Brian, We only push bug fixes to the current major version of slurm. Would applying commit 5c3a7f6aaf work on 22.05? Probably. But it would be an unsupported install. Upgrading to 23.02 is our official recommendation. -Scott
From the customer Slurm expert: I just read the commit 5c3a7f6aaf. Looks like we have a workaround available: turn off requeueing jobs (set JobRequeue=0 and use submit plugin to remove any requeue options from submission - not sure if this is enough to stop "scontrol update job=xxx requeue=1" though). Can we confirm that this would work as a workaround?
Brian, I think that workaround would work as you surmised but scontrol could bypass it. I can't think of anyway to completely forbid requeue off right now. But if that is your best option, I would rather you just apply 5c3a7f6aaf to 22.05. 5c3a7f6aaf is a very simple commit that doesn't rely on any recent changes.
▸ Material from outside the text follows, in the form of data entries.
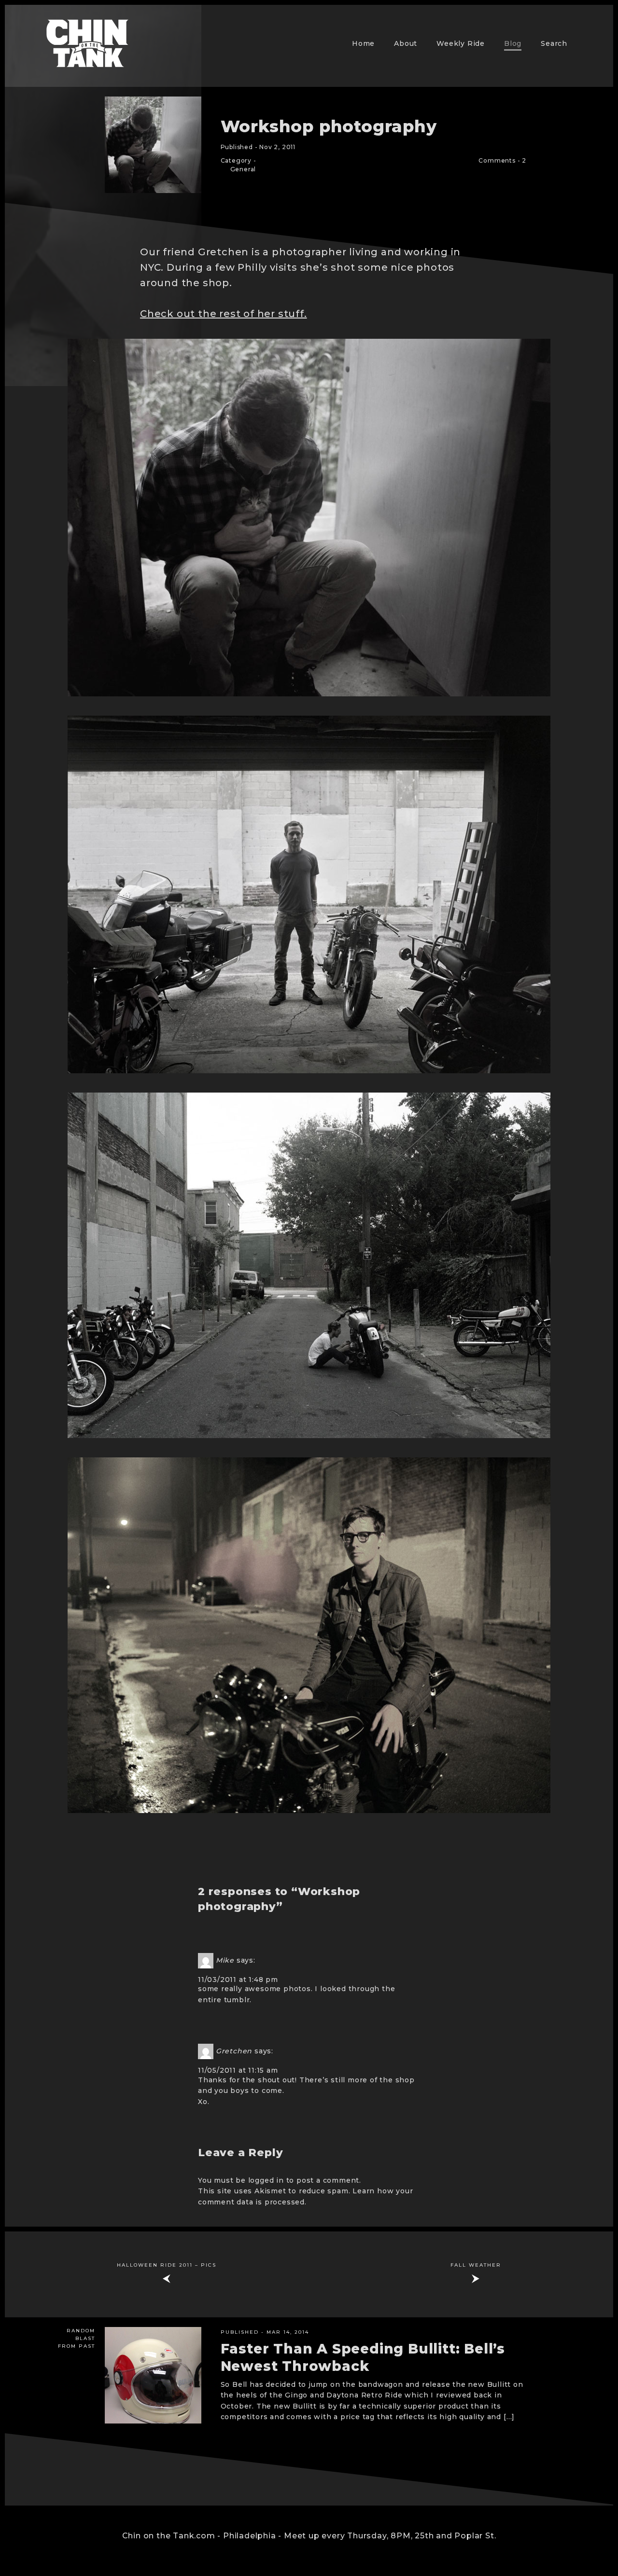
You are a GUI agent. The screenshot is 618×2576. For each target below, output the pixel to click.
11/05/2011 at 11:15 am (238, 2070)
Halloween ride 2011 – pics (166, 2265)
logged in (266, 2180)
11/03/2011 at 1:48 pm (238, 1979)
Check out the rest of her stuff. (223, 313)
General (243, 169)
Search (554, 43)
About (405, 43)
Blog (512, 43)
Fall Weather (475, 2265)
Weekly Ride (460, 43)
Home (363, 43)
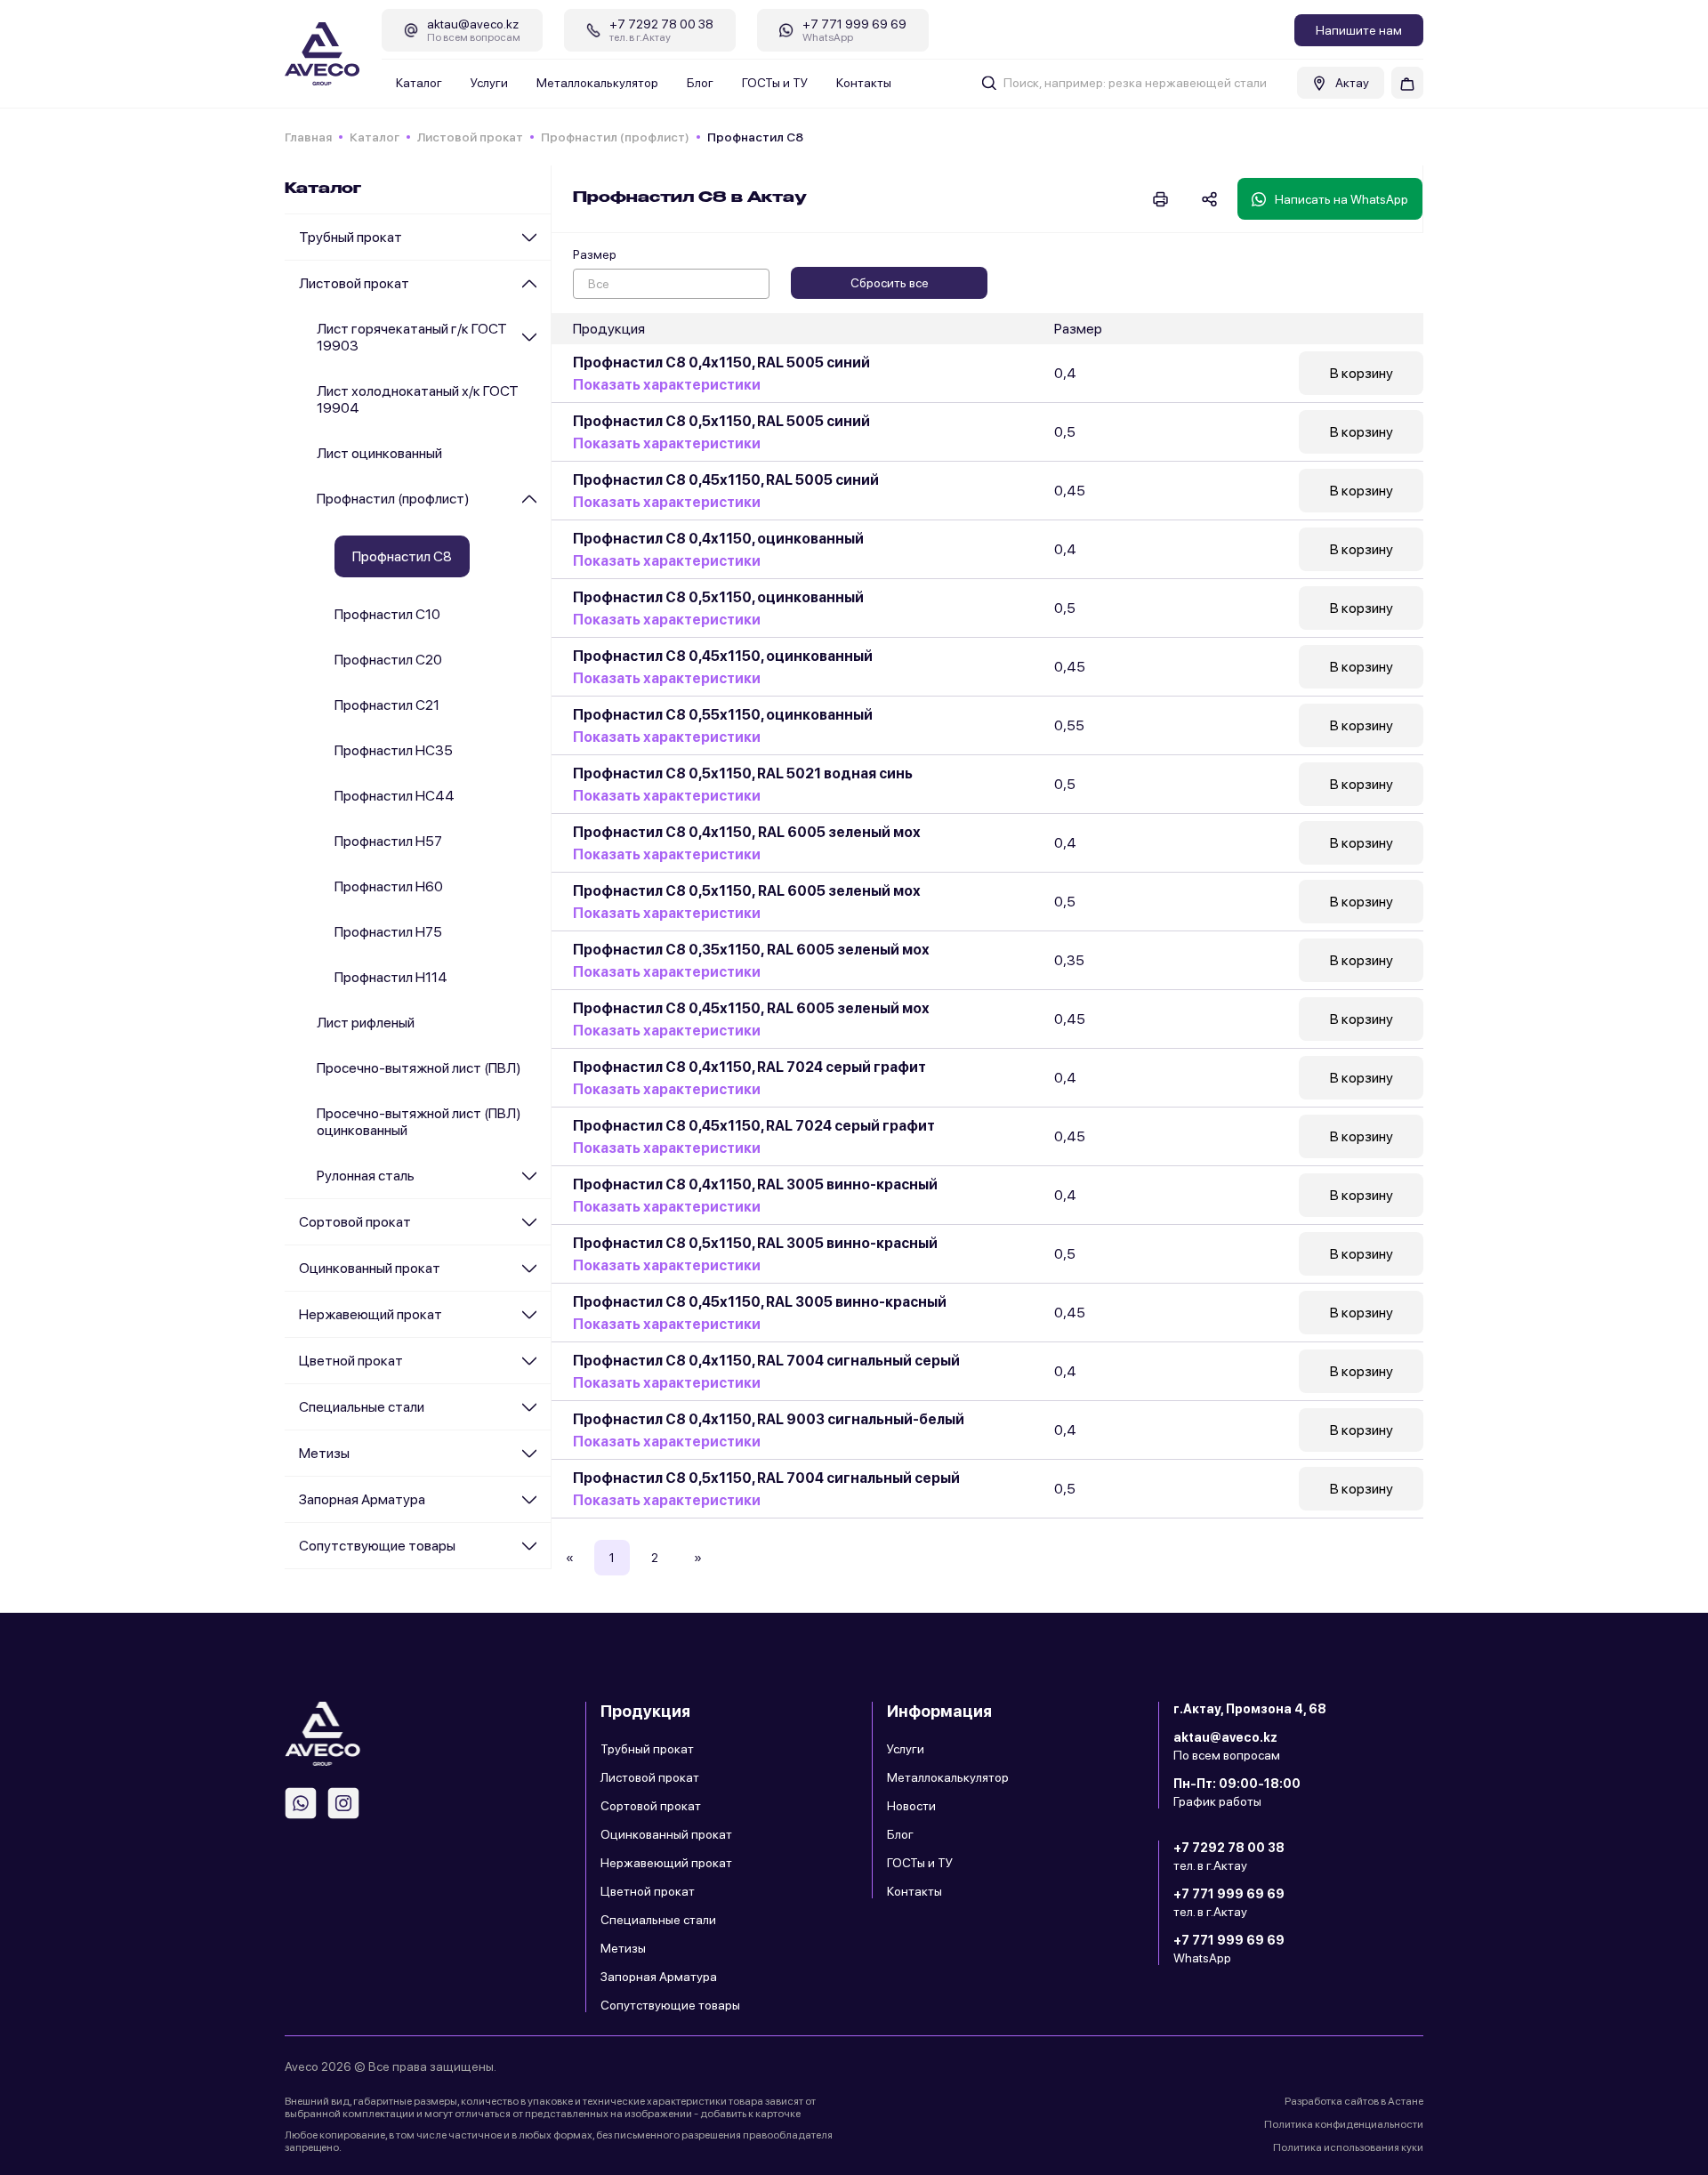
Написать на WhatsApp (1341, 199)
I am quite confident it should work. -Scott
I took a look and we did rename gres_ctld_job_clear() in 23.02. So the diff should look like this for you. diff --git a/src/slurmctld/node_scheduler.c b/src/slurmctld/node_scheduler.c index 60abfb9137..c268aad893 100644 --- a/src/slurmctld/node_scheduler.c +++ b/src/slurmctld/node_scheduler.c @@ -2228,7 +2228,7 @@ static void _end_null_job(job_record_t *job_ptr) job_ptr->exit_code = 0; gres_ctld_job_clear(job_ptr->gres_list_req); gres_ctld_job_clear(job_ptr->gres_list_req_accum); - gres_ctld_job_clear(job_ptr->gres_list_alloc); + FREE_NULL_LIST(job_ptr->gres_list_alloc); job_ptr->job_state = JOB_RUNNING; job_ptr->bit_flags |= JOB_WAS_RUNNING; FREE_NULL_BITMAP(job_ptr->node_bitmap); @@ -2652,7 +2652,7 @@ extern int select_nodes(job_record_t *job_ptr, bool test_only, job_ptr->exit_code = 0; gres_ctld_job_clear(job_ptr->gres_list_req); gres_ctld_job_clear(job_ptr->gres_list_req_accum); - gres_ctld_job_clear(job_ptr->gres_list_alloc); + FREE_NULL_LIST(job_ptr->gres_list_alloc); if (!job_ptr->step_list) job_ptr->step_list = list_create(free_step_record);
Thanks, Changing the version of Slurm at this point isn't an option.
This is from the user in response to a question of why can't they test the controller restart. "There is no opportunity to test it: we need the system 100% available from Friday evening, hence the urgency of this case and we have no reproducer for the issue. (Without the urgency, this would be a minor issue and no rush: if we lose a few dozen nodes a week and need to restart slurmctld during office hours, that's fine - it's just the critical acceptance weekend which is more complicated.) Also, as I mentioned in my previous comment, we'll go with the workaround untested, would just like to have a confirmation from SchedMD that we've understood the issue correctly and the workaround will indeed protect us. If not, it'll be a potential slurmctld restart in the middle of the night, which no one is comfortable with but we will do it - and ring the hotline, waking everyone up if the ctld does not come up as expected (I'm pretty confident it will, but it hasn't always done so)."
Brian, I guess, for now, stopping jobs from requeuing is probably their best option. Let me know if they have other questions on this topic. -Scott
Thanks, The customer got through the testing so this bug can be closed now.
Closing *** This ticket has been marked as a duplicate of ticket 16121 ***